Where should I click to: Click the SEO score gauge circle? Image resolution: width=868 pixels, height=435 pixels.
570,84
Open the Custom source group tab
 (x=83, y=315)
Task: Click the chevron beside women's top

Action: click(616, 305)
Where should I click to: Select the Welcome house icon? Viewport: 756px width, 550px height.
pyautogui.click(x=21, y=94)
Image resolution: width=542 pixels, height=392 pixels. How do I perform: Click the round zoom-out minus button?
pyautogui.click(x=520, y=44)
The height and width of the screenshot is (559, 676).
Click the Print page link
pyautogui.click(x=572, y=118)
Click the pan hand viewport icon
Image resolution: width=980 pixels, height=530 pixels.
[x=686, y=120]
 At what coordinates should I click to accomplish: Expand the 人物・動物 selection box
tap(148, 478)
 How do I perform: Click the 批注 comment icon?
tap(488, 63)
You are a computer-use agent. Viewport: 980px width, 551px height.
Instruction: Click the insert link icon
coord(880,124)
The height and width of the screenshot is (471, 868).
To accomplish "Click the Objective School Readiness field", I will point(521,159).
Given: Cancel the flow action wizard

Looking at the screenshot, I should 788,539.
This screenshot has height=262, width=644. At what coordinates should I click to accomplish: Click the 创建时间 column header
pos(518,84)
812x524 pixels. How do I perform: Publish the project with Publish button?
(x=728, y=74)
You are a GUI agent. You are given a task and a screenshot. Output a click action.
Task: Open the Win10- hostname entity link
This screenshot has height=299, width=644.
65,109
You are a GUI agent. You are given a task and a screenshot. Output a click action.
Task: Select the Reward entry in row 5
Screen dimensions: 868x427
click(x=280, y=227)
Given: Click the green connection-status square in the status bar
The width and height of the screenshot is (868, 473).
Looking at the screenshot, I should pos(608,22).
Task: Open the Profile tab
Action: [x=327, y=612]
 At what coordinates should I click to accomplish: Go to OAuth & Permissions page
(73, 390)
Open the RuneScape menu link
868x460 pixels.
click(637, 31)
* * * *
WHAT YOU WILL DO:
All of the material above should be transcribed exactly, with no line omitted.

EXERCISE ANSWER:
Where should I click to: Click the SEO score gauge circle? Image resolution: width=868 pixels, height=435 pixels.
570,84
Open the Custom source group tab
 (x=83, y=315)
Task: Click the chevron beside women's top

Action: click(616, 305)
Where should I click to: Select the Welcome house icon? Viewport: 756px width, 550px height.
pyautogui.click(x=21, y=94)
Image resolution: width=542 pixels, height=392 pixels. How do I perform: Click the round zoom-out minus button?
pyautogui.click(x=520, y=44)
The height and width of the screenshot is (559, 676).
Click the Print page link
pyautogui.click(x=572, y=118)
Click the pan hand viewport icon
Image resolution: width=980 pixels, height=530 pixels.
[x=686, y=120]
 At what coordinates should I click to accomplish: Expand the 人物・動物 selection box
tap(148, 478)
 How do I perform: Click the 批注 comment icon?
tap(488, 63)
You are a computer-use agent. Viewport: 980px width, 551px height.
Instruction: Click the insert link icon
coord(880,124)
The height and width of the screenshot is (471, 868).
To accomplish "Click the Objective School Readiness field", I will point(521,159).
Given: Cancel the flow action wizard

Looking at the screenshot, I should 788,539.
This screenshot has height=262, width=644. At what coordinates should I click to accomplish: Click the 创建时间 column header
pos(518,84)
812x524 pixels. How do I perform: Publish the project with Publish button?
(x=728, y=74)
You are a GUI agent. You are given a task and a screenshot. Output a click action.
Task: Open the Win10- hostname entity link
This screenshot has height=299, width=644.
65,109
You are a GUI agent. You are given a task and a screenshot. Output a click action.
Task: Select the Reward entry in row 5
Screen dimensions: 868x427
click(x=280, y=227)
Given: Click the green connection-status square in the status bar
The width and height of the screenshot is (868, 473).
Looking at the screenshot, I should pos(608,22).
Task: Open the Profile tab
Action: [x=327, y=612]
 At what coordinates should I click to accomplish: Go to OAuth & Permissions page
(73, 390)
Open the RuneScape menu link
868x460 pixels.
click(637, 31)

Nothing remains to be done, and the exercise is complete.